In the world of service oriented architectures and complex integration challenges, web services are have become an important part of application development. Using Spring and various 3rd party tools we will have a look at elegant ways to expose a Spring-based middle-tier using web services.
This session will focus on explaining how to combine Spring and 3rd party tools such as Axis and XFire to get to a well-designed web service on top of a Spring-based middle-tier.
We won't only look at the integration bits, but also discuss best-practices and new ways to expose web services. We will talk about questions such as whether web services are just another way to do RPC, whether contract-first development really is a good fit and how to get around various OXM (Object-XML-mapping) issues.
After this session you will have a clear view of how to create web services with Spring and what things you definitely have to keep in mind.
Although web services are gaining importance, there still is room for RPC-style invocations of objects on remote servers.

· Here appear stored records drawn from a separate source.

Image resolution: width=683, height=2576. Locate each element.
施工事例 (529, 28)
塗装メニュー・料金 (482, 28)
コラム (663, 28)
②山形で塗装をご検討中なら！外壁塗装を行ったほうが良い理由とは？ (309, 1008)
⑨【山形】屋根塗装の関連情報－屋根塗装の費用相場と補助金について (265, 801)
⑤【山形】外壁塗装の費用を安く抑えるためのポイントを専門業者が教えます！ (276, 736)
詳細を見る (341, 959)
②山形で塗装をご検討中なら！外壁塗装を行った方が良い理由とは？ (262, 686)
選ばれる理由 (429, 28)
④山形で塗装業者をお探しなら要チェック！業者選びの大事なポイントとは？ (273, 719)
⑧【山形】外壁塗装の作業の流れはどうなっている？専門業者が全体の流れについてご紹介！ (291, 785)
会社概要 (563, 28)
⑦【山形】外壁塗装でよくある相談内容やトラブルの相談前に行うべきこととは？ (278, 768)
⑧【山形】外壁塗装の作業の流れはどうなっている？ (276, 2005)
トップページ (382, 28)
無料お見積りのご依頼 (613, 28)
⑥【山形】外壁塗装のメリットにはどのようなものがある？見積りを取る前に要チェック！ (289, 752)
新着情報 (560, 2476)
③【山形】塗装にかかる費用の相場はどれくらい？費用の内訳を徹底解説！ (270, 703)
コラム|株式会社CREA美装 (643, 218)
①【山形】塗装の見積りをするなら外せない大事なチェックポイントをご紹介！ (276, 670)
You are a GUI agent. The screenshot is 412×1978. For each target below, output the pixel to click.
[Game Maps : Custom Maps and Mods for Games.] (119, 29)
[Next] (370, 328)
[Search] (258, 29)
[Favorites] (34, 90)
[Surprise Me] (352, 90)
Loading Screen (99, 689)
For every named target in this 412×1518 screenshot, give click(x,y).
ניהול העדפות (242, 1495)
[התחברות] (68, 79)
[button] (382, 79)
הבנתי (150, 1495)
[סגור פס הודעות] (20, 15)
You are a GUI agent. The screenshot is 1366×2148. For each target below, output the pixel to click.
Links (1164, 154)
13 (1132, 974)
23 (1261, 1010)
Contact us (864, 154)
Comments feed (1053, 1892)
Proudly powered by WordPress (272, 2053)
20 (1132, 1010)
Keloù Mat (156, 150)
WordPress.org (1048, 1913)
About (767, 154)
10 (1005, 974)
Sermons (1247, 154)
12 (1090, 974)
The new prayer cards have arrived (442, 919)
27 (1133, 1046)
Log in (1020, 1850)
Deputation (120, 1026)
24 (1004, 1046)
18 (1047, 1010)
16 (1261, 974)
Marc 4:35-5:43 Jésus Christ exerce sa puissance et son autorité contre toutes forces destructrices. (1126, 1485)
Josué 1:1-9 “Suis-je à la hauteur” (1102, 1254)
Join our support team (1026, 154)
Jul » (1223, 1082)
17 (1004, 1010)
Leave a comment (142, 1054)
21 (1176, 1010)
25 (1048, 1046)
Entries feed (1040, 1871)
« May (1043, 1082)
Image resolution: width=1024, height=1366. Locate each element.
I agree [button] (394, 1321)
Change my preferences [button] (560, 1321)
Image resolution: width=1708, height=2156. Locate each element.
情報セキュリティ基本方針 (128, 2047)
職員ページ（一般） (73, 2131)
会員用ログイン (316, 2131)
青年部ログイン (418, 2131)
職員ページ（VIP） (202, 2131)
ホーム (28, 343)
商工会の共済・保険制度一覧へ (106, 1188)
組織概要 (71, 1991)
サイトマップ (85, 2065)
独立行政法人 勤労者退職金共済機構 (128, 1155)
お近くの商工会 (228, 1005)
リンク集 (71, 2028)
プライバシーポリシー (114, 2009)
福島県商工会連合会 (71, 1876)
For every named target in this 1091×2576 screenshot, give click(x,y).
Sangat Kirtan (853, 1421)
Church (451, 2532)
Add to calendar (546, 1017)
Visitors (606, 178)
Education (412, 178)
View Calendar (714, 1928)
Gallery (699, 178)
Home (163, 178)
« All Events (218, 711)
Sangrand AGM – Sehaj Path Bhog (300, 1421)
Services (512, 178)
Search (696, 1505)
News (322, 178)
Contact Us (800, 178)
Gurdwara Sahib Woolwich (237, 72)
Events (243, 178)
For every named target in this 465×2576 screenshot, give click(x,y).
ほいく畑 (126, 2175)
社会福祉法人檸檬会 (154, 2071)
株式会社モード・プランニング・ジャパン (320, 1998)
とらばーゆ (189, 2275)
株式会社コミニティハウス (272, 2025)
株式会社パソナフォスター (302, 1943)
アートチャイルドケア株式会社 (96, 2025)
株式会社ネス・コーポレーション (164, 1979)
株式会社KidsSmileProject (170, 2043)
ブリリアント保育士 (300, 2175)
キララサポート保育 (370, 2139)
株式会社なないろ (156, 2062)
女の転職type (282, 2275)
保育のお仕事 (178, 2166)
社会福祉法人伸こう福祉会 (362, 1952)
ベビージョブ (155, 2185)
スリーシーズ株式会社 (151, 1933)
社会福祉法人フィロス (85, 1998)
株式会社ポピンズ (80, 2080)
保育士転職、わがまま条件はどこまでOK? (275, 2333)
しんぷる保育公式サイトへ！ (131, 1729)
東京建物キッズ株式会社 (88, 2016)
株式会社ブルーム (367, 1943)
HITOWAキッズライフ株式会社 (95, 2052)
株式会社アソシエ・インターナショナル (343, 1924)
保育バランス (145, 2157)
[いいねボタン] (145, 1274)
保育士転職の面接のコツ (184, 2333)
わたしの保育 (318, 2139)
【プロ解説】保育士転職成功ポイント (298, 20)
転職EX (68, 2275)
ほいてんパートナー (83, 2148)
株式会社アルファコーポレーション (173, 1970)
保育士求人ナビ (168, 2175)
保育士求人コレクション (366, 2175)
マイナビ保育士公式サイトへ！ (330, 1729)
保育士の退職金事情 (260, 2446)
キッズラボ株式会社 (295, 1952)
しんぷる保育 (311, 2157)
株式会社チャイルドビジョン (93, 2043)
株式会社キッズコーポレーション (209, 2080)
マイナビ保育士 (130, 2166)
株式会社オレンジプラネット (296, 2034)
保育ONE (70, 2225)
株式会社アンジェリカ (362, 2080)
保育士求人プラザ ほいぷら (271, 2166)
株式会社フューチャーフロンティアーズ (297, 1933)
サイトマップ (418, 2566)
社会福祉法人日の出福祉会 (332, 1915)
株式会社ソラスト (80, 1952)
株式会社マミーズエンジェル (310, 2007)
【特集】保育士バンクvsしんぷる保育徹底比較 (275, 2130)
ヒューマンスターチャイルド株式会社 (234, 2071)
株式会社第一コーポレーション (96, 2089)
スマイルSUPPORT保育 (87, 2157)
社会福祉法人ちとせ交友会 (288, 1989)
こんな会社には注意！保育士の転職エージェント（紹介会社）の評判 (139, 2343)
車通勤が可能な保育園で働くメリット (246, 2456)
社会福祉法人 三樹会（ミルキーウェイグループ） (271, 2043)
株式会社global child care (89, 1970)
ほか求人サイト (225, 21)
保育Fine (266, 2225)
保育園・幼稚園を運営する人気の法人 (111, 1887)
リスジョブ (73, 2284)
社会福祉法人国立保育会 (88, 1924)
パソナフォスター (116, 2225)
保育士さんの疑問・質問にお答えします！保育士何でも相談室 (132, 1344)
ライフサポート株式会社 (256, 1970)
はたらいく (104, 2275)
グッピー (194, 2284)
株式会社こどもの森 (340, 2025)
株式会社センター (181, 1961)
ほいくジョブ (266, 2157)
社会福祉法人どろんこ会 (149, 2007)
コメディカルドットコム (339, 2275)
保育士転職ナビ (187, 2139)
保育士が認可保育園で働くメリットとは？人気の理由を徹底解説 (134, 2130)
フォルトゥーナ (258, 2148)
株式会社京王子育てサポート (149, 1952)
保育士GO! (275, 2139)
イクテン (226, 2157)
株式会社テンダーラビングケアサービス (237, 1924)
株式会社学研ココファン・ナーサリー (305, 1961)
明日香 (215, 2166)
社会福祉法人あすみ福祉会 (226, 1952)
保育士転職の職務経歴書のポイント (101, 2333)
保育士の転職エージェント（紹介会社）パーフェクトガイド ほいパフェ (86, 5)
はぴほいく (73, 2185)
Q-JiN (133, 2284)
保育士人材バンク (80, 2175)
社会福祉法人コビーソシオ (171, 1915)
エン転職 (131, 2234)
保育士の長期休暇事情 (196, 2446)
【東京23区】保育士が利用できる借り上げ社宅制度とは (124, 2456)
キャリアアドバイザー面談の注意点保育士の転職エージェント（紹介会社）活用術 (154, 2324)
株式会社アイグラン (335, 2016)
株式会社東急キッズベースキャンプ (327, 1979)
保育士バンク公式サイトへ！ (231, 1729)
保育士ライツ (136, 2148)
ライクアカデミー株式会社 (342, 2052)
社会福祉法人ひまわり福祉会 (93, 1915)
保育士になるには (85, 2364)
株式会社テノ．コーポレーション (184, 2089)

Spring features a set of easy-to-use tools that allow for transparent exposing of beans in a Spring middle-tier.
This session will focus on what techniques are available to expose beans in a Spring-based middle-tier using a variety of protocols and what scenarios you may encounter that validate the use of remoting.
We will review how to expose Spring-managed beans using RMI, Hessian, Burlap and Spring's HttpInvoker. The protocols all have their advantages and drawbacks and we'll discuss them all.